Editor’s letter APRIL 2013

 

If you’re a regular reader of WAG – and if you are, we thank you – then you know that May traditionally is our horse issue. Last year, we devoted March to pets, especially dogs.

 

This year, we decided to split the difference between the two months, along with woof and hoof, and broaden our horizons. The result is Animal Magnetism, one of our more unusual issues.

 

There are lions and tigers and bears, oh, my (so to speak) but also romantic penguins, devoted prairie voles, dog-eat-dog sharks, preening birds and let’s not forget those wacky meerkats. Beyond the fun, however, is our exploration of inter-species relationships, including the most complex of all, man’s attitude to nature.

 

It’s incredibly ambivalent, isn’t it? On the one hand, we think of our animal friends as pure and true. Singer-songwriter/rancher Jewel, our cover girl, as well as photographer Lisa Martinez Cohen and portrait, equine and sporting artist Susan Dorazio all describe them here as such. We treasure them, pamper them (see Andrea’s story on Le Beastro), admire them on safari (see Cappy’s wanderings) and seek to help them when others of our species have been less than kind, as the SPCA is splendidly doing in our new Pet of the Month feature.

 

But we also hunt animals, eat them, wear them, hold them in captivity, in part for our entertainment, and teach them routines as if they were Justin Bieber. We can be a dog lover and a fur designer all at once, as Tarice describes in her story on Dennis Blasso. (And by the by, welcome, Tarice.)

 

Even when we mimic nature in synthetic animal prints (Andrea again) or in Lalique’s fabulous new doings (courtesy of Mary), we can’t help but control the animal kingdom.

 

To paraphrase Walt Whitman, do we contradict ourselves?
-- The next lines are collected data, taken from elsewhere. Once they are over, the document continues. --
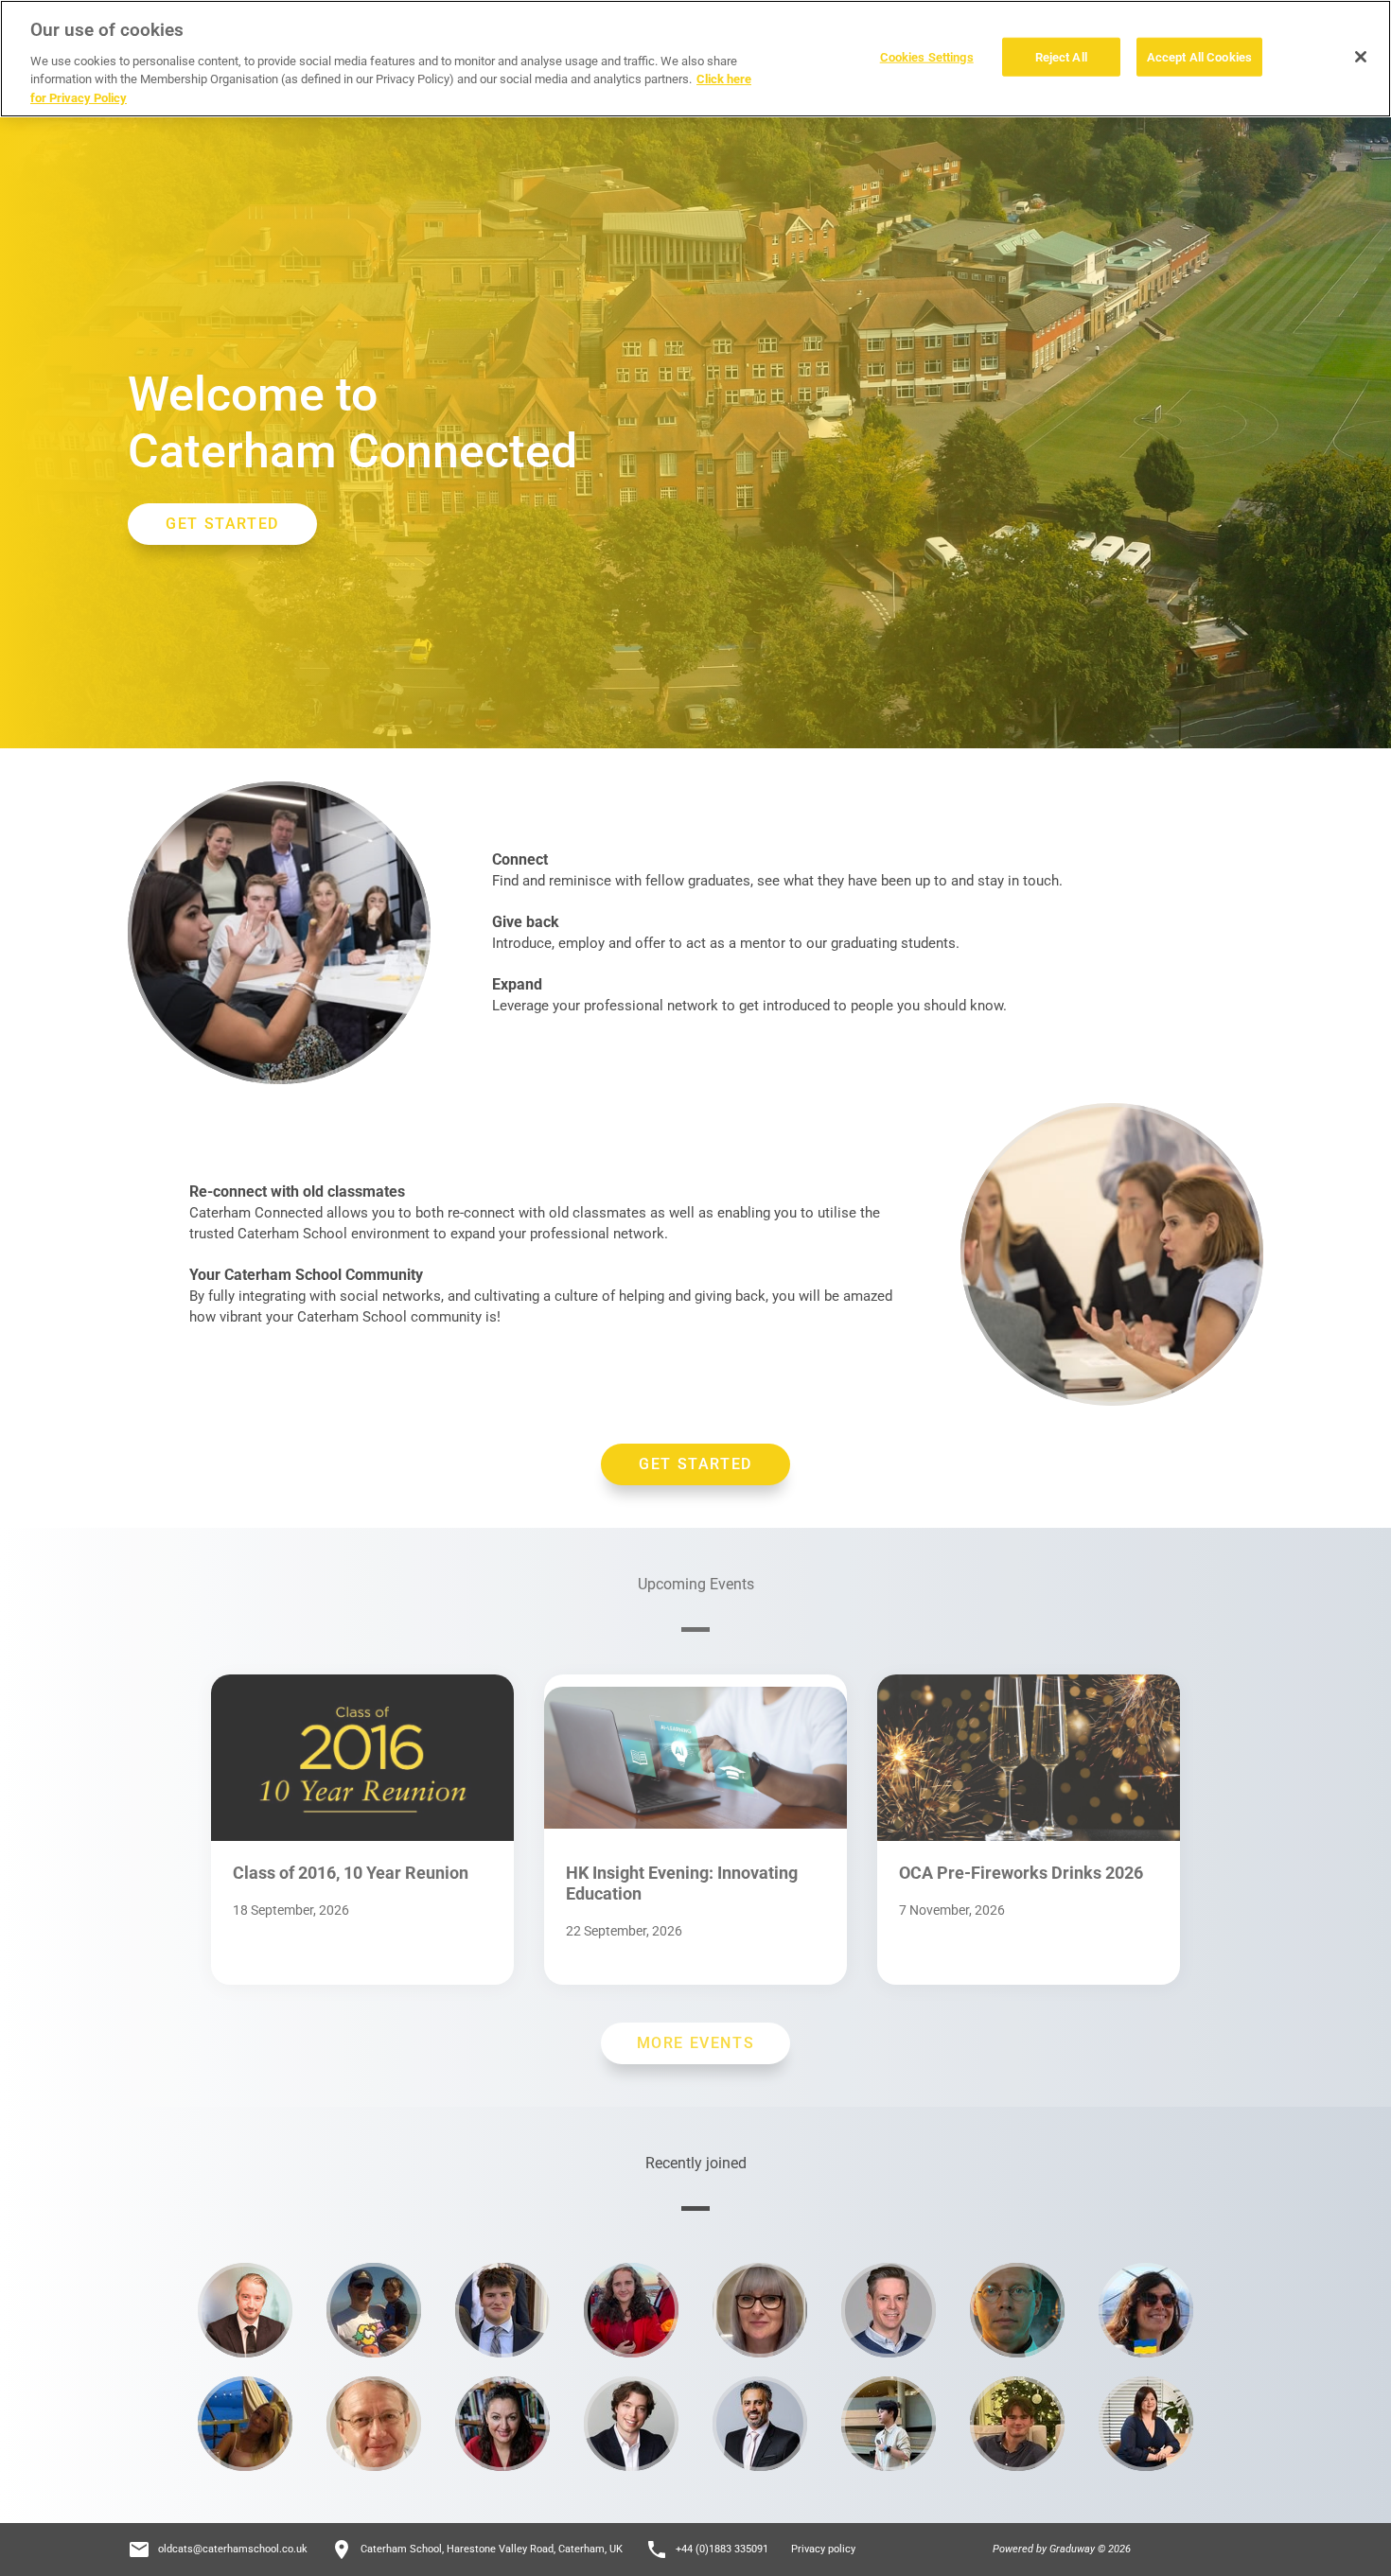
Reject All (1061, 56)
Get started (695, 1464)
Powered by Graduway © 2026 (1062, 2549)
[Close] (1361, 57)
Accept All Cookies (1199, 56)
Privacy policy (823, 2549)
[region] (695, 58)
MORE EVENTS (696, 2043)
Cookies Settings (927, 56)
All right, then: We contradict ourselves.

 

Why should it be so? Because we’re at the top of the animal kingdom we strive so mightily to subdue.  “Nature is cruel,” Nick Nolte’s ruthless general tells Elias Koteas’ compassionate lieutenant in the superb “The Thin Red Line.” And by extension, he means so are we.

 

But nature is neither cruel nor kind. A lion doesn’t think it’s being mean when it eats a zebra. It’s just being a lion.

 

Here you’ll read stories of animals loving one another as well as turning on one another. But they’re acting on instinct. We’re defined by more.

 

“A man has a choice,” Raymond Massey’s righteous Adam tells James Dean’s troubled Cal in “East of Eden.” “That’s what makes him different from an animal.”